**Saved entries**
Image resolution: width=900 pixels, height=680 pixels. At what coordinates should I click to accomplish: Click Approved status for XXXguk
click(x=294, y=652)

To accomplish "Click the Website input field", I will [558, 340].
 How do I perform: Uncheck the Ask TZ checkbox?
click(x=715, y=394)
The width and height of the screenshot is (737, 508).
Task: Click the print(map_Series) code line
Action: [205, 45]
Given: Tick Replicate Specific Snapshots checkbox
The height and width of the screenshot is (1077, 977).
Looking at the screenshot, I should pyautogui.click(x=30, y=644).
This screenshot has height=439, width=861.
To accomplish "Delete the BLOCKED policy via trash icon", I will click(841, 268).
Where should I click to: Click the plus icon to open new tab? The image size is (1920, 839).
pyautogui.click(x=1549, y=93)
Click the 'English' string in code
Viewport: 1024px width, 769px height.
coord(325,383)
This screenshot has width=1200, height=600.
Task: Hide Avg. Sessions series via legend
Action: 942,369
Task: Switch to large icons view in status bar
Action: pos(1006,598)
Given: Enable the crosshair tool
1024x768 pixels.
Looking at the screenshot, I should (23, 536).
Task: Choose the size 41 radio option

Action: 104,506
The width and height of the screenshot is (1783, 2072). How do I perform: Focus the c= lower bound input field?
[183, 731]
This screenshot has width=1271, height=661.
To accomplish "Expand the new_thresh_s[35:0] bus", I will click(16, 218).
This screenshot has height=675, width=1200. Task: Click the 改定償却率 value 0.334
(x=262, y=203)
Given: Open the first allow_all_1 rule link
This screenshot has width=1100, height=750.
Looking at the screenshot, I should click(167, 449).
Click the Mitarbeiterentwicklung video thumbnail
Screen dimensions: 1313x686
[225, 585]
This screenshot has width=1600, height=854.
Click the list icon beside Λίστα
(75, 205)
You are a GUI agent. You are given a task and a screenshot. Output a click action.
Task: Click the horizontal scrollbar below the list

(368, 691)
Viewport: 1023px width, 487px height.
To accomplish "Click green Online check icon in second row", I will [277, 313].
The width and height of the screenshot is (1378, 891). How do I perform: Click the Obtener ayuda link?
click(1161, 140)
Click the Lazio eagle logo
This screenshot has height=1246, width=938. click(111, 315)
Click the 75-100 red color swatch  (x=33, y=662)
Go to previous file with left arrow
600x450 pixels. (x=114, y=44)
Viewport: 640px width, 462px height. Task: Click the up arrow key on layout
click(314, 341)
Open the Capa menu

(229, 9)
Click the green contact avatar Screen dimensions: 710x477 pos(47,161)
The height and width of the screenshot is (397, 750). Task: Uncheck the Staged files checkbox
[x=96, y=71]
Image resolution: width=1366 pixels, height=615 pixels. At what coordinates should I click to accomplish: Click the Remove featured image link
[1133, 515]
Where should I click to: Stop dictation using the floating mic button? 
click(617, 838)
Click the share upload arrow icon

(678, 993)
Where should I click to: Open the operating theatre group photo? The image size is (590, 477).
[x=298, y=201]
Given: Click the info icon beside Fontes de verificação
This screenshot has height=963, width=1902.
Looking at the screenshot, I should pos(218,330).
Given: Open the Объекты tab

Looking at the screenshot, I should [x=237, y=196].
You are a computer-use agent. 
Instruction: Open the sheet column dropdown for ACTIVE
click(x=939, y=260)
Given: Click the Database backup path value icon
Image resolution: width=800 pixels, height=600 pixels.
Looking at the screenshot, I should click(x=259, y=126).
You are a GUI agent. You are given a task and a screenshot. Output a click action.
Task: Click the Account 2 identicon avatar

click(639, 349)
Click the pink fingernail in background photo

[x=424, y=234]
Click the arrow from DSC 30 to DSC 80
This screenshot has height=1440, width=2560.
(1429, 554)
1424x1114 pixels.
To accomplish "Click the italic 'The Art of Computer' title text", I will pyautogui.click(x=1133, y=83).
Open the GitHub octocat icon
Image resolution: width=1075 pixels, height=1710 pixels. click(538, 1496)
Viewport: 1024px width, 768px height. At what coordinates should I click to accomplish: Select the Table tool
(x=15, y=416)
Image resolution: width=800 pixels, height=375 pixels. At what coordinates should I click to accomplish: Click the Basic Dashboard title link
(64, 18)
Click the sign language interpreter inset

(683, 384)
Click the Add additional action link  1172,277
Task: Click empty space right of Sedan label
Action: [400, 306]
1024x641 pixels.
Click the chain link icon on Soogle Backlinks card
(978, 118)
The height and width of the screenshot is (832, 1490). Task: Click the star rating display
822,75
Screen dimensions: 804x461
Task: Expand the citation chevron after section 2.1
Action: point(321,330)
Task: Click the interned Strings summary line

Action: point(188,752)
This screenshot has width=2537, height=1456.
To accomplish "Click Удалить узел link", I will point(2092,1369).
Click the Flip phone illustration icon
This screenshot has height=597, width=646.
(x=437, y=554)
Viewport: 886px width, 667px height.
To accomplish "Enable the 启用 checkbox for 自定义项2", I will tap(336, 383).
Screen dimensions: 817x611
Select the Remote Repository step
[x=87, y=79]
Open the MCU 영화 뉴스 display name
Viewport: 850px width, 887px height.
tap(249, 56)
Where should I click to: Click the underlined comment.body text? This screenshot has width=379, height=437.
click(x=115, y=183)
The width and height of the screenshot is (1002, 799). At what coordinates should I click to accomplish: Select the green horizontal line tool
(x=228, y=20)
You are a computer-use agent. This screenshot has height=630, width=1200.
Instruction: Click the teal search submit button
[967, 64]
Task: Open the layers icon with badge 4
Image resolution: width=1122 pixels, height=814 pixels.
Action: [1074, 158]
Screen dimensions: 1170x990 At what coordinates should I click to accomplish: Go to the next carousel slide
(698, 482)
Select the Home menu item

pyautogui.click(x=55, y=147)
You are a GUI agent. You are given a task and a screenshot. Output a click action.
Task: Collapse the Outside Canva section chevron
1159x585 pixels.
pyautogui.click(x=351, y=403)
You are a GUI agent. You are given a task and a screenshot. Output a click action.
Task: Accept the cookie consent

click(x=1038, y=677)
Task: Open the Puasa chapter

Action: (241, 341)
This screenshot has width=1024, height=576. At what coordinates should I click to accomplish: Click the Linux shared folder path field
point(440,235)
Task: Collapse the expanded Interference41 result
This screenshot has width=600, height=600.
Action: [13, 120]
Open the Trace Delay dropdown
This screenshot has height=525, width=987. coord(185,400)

**WHAT IS REQUIRED**
The records above need to be returned in full, with nothing altered.

**WRITTEN ANSWER**
Image resolution: width=900 pixels, height=680 pixels. At what coordinates should I click to accomplish: Click Approved status for XXXguk
click(x=294, y=652)

To accomplish "Click the Website input field", I will [558, 340].
 How do I perform: Uncheck the Ask TZ checkbox?
click(x=715, y=394)
The width and height of the screenshot is (737, 508).
Task: Click the print(map_Series) code line
Action: [205, 45]
Given: Tick Replicate Specific Snapshots checkbox
The height and width of the screenshot is (1077, 977).
Looking at the screenshot, I should pyautogui.click(x=30, y=644).
This screenshot has height=439, width=861.
To accomplish "Delete the BLOCKED policy via trash icon", I will click(841, 268).
Where should I click to: Click the plus icon to open new tab? The image size is (1920, 839).
pyautogui.click(x=1549, y=93)
Click the 'English' string in code
Viewport: 1024px width, 769px height.
coord(325,383)
This screenshot has width=1200, height=600.
Task: Hide Avg. Sessions series via legend
Action: 942,369
Task: Switch to large icons view in status bar
Action: pos(1006,598)
Given: Enable the crosshair tool
1024x768 pixels.
Looking at the screenshot, I should (23, 536).
Task: Choose the size 41 radio option

Action: 104,506
The width and height of the screenshot is (1783, 2072). How do I perform: Focus the c= lower bound input field?
[183, 731]
This screenshot has width=1271, height=661.
To accomplish "Expand the new_thresh_s[35:0] bus", I will click(16, 218).
This screenshot has height=675, width=1200. Task: Click the 改定償却率 value 0.334
(x=262, y=203)
Given: Open the first allow_all_1 rule link
This screenshot has width=1100, height=750.
Looking at the screenshot, I should click(167, 449).
Click the Mitarbeiterentwicklung video thumbnail
Screen dimensions: 1313x686
[225, 585]
This screenshot has width=1600, height=854.
Click the list icon beside Λίστα
(75, 205)
You are a GUI agent. You are given a task and a screenshot. Output a click action.
Task: Click the horizontal scrollbar below the list

(368, 691)
Viewport: 1023px width, 487px height.
To accomplish "Click green Online check icon in second row", I will [277, 313].
The width and height of the screenshot is (1378, 891). How do I perform: Click the Obtener ayuda link?
click(1161, 140)
Click the Lazio eagle logo
This screenshot has height=1246, width=938. click(111, 315)
Click the 75-100 red color swatch  (x=33, y=662)
Go to previous file with left arrow
600x450 pixels. (x=114, y=44)
Viewport: 640px width, 462px height. Task: Click the up arrow key on layout
click(314, 341)
Open the Capa menu

(229, 9)
Click the green contact avatar Screen dimensions: 710x477 pos(47,161)
The height and width of the screenshot is (397, 750). Task: Uncheck the Staged files checkbox
[x=96, y=71]
Image resolution: width=1366 pixels, height=615 pixels. At what coordinates should I click to accomplish: Click the Remove featured image link
[1133, 515]
Where should I click to: Stop dictation using the floating mic button? 
click(617, 838)
Click the share upload arrow icon

(678, 993)
Where should I click to: Open the operating theatre group photo? The image size is (590, 477).
[x=298, y=201]
Given: Click the info icon beside Fontes de verificação
This screenshot has height=963, width=1902.
Looking at the screenshot, I should pos(218,330).
Given: Open the Объекты tab

Looking at the screenshot, I should [x=237, y=196].
You are a computer-use agent. 
Instruction: Open the sheet column dropdown for ACTIVE
click(x=939, y=260)
Given: Click the Database backup path value icon
Image resolution: width=800 pixels, height=600 pixels.
Looking at the screenshot, I should click(x=259, y=126).
You are a GUI agent. You are given a task and a screenshot. Output a click action.
Task: Click the Account 2 identicon avatar

click(639, 349)
Click the pink fingernail in background photo

[x=424, y=234]
Click the arrow from DSC 30 to DSC 80
This screenshot has height=1440, width=2560.
(1429, 554)
1424x1114 pixels.
To accomplish "Click the italic 'The Art of Computer' title text", I will pyautogui.click(x=1133, y=83).
Open the GitHub octocat icon
Image resolution: width=1075 pixels, height=1710 pixels. click(538, 1496)
Viewport: 1024px width, 768px height. At what coordinates should I click to accomplish: Select the Table tool
(x=15, y=416)
Image resolution: width=800 pixels, height=375 pixels. At what coordinates should I click to accomplish: Click the Basic Dashboard title link
(64, 18)
Click the sign language interpreter inset

(683, 384)
Click the Add additional action link  1172,277
Task: Click empty space right of Sedan label
Action: [400, 306]
1024x641 pixels.
Click the chain link icon on Soogle Backlinks card
(978, 118)
The height and width of the screenshot is (832, 1490). Task: Click the star rating display
822,75
Screen dimensions: 804x461
Task: Expand the citation chevron after section 2.1
Action: point(321,330)
Task: Click the interned Strings summary line

Action: point(188,752)
This screenshot has width=2537, height=1456.
To accomplish "Click Удалить узел link", I will point(2092,1369).
Click the Flip phone illustration icon
This screenshot has height=597, width=646.
(x=437, y=554)
Viewport: 886px width, 667px height.
To accomplish "Enable the 启用 checkbox for 自定义项2", I will tap(336, 383).
Screen dimensions: 817x611
Select the Remote Repository step
[x=87, y=79]
Open the MCU 영화 뉴스 display name
Viewport: 850px width, 887px height.
tap(249, 56)
Where should I click to: Click the underlined comment.body text? This screenshot has width=379, height=437.
click(x=115, y=183)
The width and height of the screenshot is (1002, 799). At what coordinates should I click to accomplish: Select the green horizontal line tool
(x=228, y=20)
You are a computer-use agent. This screenshot has height=630, width=1200.
Instruction: Click the teal search submit button
[967, 64]
Task: Open the layers icon with badge 4
Image resolution: width=1122 pixels, height=814 pixels.
Action: [1074, 158]
Screen dimensions: 1170x990 At what coordinates should I click to accomplish: Go to the next carousel slide
(698, 482)
Select the Home menu item

pyautogui.click(x=55, y=147)
You are a GUI agent. You are given a task and a screenshot. Output a click action.
Task: Collapse the Outside Canva section chevron
1159x585 pixels.
pyautogui.click(x=351, y=403)
You are a GUI agent. You are given a task and a screenshot. Output a click action.
Task: Accept the cookie consent

click(x=1038, y=677)
Task: Open the Puasa chapter

Action: (241, 341)
This screenshot has width=1024, height=576. At what coordinates should I click to accomplish: Click the Linux shared folder path field
point(440,235)
Task: Collapse the expanded Interference41 result
This screenshot has width=600, height=600.
Action: [13, 120]
Open the Trace Delay dropdown
This screenshot has height=525, width=987. coord(185,400)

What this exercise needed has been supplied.